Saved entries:
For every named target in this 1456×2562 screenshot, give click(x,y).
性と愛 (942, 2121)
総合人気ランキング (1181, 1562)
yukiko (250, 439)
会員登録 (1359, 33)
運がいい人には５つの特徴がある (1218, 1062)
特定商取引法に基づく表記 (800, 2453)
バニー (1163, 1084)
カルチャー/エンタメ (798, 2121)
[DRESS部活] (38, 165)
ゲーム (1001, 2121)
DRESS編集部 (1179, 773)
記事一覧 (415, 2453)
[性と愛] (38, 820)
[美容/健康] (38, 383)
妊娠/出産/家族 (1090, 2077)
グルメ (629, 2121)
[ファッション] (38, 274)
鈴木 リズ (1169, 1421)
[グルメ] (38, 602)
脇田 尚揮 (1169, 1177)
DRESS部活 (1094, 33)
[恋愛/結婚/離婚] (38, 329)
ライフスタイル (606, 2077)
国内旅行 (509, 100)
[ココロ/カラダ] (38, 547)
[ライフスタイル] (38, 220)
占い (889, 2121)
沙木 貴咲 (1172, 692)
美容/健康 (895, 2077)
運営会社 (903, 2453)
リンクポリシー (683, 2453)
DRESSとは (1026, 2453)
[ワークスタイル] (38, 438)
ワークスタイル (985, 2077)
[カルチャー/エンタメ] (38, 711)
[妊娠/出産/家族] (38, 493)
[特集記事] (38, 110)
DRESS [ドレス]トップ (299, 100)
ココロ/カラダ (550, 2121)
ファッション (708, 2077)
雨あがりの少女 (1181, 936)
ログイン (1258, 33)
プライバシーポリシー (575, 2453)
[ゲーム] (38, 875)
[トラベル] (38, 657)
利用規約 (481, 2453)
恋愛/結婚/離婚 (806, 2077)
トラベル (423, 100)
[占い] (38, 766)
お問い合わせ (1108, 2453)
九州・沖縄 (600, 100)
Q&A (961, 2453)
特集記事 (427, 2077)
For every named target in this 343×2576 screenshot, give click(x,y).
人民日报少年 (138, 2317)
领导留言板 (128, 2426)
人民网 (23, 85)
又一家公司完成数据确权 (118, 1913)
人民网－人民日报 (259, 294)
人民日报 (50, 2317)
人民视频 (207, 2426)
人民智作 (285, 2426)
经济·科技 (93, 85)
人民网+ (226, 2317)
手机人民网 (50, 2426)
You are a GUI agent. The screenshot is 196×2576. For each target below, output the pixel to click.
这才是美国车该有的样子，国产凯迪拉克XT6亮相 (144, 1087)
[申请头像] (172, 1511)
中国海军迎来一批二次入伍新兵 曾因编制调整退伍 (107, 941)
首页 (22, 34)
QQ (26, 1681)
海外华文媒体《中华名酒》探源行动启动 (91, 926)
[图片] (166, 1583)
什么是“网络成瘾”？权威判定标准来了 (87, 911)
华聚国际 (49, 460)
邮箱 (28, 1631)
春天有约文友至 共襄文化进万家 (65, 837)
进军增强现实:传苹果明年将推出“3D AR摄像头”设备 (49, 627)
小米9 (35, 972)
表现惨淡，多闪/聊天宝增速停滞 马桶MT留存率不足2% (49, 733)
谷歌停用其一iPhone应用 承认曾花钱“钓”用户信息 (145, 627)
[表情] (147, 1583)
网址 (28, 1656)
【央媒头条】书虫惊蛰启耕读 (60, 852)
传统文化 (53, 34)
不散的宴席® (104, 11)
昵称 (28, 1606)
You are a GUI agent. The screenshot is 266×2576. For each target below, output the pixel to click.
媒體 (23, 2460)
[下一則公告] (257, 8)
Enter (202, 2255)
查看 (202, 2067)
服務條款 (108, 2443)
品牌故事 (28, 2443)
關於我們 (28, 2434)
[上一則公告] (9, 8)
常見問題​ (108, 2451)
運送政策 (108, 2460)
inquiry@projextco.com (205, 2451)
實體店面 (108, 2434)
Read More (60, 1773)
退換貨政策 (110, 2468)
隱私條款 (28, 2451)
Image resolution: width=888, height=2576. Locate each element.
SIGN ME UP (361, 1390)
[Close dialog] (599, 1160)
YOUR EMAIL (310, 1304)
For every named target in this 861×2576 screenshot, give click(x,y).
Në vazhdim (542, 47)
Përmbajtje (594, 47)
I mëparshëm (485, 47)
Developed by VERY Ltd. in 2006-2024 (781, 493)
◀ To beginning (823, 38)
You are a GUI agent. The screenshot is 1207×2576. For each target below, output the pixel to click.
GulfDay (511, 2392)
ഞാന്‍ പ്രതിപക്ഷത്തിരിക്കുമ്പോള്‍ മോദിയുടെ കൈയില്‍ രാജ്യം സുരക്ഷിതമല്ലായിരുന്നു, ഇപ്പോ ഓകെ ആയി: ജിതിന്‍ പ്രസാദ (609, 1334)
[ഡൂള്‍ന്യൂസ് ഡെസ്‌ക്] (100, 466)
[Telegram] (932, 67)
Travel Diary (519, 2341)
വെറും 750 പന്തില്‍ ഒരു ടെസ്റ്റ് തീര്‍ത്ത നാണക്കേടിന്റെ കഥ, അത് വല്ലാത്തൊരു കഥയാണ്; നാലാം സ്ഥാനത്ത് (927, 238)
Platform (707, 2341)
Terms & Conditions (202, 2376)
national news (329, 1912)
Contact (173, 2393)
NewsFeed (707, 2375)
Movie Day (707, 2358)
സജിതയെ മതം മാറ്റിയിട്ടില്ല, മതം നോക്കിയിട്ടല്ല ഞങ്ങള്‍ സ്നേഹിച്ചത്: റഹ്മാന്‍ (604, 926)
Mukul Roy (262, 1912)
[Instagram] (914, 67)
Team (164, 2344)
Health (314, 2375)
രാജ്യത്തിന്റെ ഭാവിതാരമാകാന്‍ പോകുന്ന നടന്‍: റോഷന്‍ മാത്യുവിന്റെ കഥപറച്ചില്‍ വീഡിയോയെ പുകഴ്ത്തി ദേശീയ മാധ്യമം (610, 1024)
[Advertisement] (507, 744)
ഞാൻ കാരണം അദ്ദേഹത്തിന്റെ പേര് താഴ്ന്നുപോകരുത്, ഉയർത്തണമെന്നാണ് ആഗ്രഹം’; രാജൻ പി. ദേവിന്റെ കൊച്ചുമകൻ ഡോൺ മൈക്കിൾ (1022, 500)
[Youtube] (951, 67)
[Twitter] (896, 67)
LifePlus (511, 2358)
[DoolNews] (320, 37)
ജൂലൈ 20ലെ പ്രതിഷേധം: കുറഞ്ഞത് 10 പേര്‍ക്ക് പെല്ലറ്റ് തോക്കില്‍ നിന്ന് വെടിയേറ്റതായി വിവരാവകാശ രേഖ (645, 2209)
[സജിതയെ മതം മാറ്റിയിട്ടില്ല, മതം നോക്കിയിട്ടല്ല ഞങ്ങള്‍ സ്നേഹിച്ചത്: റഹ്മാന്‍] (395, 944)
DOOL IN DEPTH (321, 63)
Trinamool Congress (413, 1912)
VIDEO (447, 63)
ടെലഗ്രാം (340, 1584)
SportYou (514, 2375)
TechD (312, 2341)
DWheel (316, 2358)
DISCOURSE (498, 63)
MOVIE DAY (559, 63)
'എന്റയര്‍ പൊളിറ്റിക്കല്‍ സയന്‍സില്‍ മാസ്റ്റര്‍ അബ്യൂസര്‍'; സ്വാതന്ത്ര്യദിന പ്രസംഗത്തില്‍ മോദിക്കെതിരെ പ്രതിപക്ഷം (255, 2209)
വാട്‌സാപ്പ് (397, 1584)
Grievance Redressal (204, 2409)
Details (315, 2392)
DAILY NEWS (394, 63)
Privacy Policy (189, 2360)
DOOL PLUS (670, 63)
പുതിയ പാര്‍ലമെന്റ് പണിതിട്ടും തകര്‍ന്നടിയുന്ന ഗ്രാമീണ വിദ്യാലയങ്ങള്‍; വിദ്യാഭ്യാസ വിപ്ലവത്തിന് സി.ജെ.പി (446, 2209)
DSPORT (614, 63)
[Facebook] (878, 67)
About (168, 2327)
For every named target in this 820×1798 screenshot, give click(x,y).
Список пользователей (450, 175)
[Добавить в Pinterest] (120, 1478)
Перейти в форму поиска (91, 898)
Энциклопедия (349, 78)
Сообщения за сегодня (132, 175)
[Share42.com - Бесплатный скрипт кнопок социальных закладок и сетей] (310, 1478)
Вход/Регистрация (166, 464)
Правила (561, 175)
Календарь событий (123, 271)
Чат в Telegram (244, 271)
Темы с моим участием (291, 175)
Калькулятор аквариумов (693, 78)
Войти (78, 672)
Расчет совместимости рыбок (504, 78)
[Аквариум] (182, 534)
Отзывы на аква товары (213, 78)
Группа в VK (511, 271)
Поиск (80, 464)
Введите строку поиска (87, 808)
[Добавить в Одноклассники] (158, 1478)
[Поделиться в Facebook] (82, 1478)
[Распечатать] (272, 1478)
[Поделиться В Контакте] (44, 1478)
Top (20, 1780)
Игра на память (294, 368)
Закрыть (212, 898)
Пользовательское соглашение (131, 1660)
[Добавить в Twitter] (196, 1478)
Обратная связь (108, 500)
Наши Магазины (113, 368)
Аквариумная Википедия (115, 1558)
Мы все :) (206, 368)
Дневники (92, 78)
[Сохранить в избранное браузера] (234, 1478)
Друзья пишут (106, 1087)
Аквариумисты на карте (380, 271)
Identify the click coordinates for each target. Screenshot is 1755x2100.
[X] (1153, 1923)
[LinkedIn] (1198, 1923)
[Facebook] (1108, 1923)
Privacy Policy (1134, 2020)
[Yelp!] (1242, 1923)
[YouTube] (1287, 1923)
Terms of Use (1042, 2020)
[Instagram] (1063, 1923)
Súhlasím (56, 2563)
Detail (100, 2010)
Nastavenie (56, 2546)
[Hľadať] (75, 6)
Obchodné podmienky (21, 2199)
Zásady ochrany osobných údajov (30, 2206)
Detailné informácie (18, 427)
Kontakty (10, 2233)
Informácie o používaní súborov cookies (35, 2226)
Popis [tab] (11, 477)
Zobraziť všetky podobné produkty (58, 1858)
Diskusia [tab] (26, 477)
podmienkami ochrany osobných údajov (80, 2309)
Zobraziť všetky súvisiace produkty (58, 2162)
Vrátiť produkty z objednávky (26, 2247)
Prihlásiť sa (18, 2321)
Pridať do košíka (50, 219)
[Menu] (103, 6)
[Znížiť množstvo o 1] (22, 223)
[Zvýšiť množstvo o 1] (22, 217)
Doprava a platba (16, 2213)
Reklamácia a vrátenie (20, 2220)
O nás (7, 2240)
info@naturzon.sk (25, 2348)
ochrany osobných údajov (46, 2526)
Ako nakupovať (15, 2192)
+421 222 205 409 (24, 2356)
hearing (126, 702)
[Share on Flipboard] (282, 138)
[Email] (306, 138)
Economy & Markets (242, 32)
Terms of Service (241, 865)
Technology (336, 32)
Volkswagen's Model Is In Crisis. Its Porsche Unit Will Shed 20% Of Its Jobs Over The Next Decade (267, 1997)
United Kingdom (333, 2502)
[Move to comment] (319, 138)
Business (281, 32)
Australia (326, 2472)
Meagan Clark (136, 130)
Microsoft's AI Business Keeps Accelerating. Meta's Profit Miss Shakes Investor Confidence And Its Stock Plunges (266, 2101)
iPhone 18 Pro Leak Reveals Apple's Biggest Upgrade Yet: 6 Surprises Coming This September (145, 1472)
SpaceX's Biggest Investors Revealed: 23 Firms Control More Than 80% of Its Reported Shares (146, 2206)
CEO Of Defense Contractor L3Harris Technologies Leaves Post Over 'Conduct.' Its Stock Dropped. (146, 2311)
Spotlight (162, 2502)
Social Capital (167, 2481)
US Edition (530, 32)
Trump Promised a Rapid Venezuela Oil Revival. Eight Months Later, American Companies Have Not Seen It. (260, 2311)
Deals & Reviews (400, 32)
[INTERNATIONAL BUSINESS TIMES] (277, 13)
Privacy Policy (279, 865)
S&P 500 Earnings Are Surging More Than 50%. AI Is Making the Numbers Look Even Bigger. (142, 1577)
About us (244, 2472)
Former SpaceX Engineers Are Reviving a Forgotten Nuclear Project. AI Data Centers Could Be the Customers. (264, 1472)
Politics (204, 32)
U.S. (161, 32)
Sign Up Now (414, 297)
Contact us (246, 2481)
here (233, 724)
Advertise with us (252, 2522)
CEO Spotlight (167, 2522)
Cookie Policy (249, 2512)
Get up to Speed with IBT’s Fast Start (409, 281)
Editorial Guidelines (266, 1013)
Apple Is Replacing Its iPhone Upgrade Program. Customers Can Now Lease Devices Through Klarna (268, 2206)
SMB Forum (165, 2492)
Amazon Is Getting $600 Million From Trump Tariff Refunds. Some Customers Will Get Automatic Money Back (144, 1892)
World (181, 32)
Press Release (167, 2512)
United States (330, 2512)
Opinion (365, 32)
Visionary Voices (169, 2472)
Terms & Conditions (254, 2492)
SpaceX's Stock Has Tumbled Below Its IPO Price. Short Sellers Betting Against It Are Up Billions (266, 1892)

● **DESCRIPTION OF THE TASK**
Wherever a line of the entries holds the string "všetky", copy that line.

● **TASK OUTPUT**
Zobraziť všetky podobné produkty (58, 1858)
Zobraziť všetky súvisiace produkty (58, 2162)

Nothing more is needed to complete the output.